Text passage:

━━━━━━━━

WWII and Video Game Learning

It is an interesting contradiction that while history is often viewed as the most boring subject at school, historical-based video games fly off the shelves – often to the same kids that can’t stand their history classes. The topic has been hugely researched – not just in terms of teaching history, but in terms of teaching anything at all – and it seems fairly conclusive that video game environments offer a rich base for teaching and spring-boarding interest into further study. This particular study acknowledges that, and move on quickly. Instead of focusing on what an education-based historical game could do for the classroom, it focuses on what gamers who already play history-themed games learn from and feel about these games (keep in mind that these games are designed primarily for entertainment, and teaching takes a rather decided backseat).

But first, another example of collected rationalisations of why video games are great learning environments: “video games teach the way humans are psychologically structured to learn (Gee, 2003; Jackson, 2009; Shafer, 2007); this generation of students are attuned to learning multimodally (Kellner, 2004; Kress, 2003; Lotherington, 2005); video games create a fun and engaging learning environment that can hold a player’s attention voluntarily and for long periods of time (de Castell & de Jenson, 2004; Goldhaber, 1997; Lankshear & Knobel, 2002).” (p.71)

━━━━━━━━

Extracted records:
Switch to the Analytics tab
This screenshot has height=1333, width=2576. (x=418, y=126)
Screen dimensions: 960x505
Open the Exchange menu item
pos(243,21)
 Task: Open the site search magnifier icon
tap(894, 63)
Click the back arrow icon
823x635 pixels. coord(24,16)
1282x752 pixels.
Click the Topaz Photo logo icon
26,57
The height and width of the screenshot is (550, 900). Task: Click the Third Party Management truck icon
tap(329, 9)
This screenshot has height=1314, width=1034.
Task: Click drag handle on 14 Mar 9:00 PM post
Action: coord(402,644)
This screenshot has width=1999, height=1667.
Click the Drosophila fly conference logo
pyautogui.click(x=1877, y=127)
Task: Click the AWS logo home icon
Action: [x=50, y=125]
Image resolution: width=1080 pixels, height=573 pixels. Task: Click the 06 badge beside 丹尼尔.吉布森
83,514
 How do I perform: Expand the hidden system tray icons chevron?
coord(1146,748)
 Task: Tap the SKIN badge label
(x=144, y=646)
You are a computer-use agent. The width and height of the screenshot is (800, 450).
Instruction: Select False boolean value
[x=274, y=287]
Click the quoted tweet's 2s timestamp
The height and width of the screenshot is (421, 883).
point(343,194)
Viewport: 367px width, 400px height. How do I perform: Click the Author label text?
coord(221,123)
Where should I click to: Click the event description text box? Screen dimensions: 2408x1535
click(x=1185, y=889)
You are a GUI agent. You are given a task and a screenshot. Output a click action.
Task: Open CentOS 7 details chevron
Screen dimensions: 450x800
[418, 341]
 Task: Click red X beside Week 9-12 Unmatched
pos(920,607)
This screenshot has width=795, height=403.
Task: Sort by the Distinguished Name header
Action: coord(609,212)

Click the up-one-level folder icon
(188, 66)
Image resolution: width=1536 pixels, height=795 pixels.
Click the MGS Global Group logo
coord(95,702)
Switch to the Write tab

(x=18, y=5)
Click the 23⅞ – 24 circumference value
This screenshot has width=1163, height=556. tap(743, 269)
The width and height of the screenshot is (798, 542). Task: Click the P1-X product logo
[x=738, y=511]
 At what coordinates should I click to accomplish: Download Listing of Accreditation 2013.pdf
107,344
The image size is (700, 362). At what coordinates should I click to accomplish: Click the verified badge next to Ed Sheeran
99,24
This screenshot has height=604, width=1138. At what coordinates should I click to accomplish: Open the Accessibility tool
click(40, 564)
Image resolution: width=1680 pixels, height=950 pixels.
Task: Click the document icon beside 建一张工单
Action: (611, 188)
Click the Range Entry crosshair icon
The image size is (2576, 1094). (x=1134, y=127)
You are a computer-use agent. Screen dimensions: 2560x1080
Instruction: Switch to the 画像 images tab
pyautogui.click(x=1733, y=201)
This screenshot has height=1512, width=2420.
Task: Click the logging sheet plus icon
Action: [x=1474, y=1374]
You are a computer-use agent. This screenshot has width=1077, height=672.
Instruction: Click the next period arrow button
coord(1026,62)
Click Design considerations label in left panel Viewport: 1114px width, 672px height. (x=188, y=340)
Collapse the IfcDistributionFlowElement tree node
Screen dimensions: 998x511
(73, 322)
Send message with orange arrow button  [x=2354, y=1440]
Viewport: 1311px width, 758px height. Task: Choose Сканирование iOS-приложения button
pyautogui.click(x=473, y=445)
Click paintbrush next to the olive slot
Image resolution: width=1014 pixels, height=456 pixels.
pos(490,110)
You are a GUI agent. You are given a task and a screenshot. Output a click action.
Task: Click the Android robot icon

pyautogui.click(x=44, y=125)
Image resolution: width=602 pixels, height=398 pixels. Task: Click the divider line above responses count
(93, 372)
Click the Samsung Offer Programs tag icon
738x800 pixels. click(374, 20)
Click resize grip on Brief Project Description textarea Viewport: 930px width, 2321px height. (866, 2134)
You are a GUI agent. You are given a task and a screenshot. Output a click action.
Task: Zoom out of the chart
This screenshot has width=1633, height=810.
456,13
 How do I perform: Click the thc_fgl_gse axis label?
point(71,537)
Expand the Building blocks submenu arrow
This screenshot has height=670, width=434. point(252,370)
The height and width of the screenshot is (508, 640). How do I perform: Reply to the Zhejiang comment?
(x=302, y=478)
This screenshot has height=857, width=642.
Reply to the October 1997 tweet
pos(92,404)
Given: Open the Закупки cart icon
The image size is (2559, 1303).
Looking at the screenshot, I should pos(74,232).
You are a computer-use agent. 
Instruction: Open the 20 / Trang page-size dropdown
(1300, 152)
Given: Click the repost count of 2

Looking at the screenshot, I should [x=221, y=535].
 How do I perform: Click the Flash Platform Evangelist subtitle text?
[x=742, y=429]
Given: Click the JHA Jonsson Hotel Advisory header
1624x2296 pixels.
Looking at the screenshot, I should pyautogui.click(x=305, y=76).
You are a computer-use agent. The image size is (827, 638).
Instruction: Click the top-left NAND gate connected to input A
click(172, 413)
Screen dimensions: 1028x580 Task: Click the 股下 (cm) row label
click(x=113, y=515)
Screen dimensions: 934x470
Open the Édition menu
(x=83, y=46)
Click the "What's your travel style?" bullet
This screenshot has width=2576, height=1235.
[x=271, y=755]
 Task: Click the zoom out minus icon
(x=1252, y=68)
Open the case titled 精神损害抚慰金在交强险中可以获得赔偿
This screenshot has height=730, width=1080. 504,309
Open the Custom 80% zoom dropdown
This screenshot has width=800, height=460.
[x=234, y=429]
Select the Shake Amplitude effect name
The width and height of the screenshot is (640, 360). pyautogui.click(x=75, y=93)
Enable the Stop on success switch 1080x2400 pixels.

━━━━━━━━

Goals:
A) In the text on WWII and video game learning, what does the study focus on instead of what an education-based historical game could do for the classroom?
B) Do the following statements agree with the text on WWII and video game learning? (i) History-themed games are designed primarily for entertainment. (ii) The study mainly examines what an education-based historical game could do for the classroom. (iii) History is often viewed as the most boring subject at school.
C) Extract the part of the text on WWII and video game learning between "WWII and Video" and "rather decided backseat).", inclusive.

Responses in order:
A) It focuses on what gamers who already play history-themed games learn from and feel about these games.

B)
(i) Yes: "these games are designed primarily for entertainment, and teaching takes a rather decided backseat"
(ii) No: "Instead of focusing on what an education-based historical game could do for the classroom, it focuses on what gamers who already play history-themed games learn from and feel about these games"
(iii) Yes: "history is often viewed as the most boring subject at school"

C)
WWII and Video Game Learning

It is an interesting contradiction that while history is often viewed as the most boring subject at school, historical-based video games fly off the shelves – often to the same kids that can’t stand their history classes. The topic has been hugely researched – not just in terms of teaching history, but in terms of teaching anything at all – and it seems fairly conclusive that video game environments offer a rich base for teaching and spring-boarding interest into further study. This particular study acknowledges that, and move on quickly. Instead of focusing on what an education-based historical game could do for the classroom, it focuses on what gamers who already play history-themed games learn from and feel about these games (keep in mind that these games are designed primarily for entertainment, and teaching takes a rather decided backseat).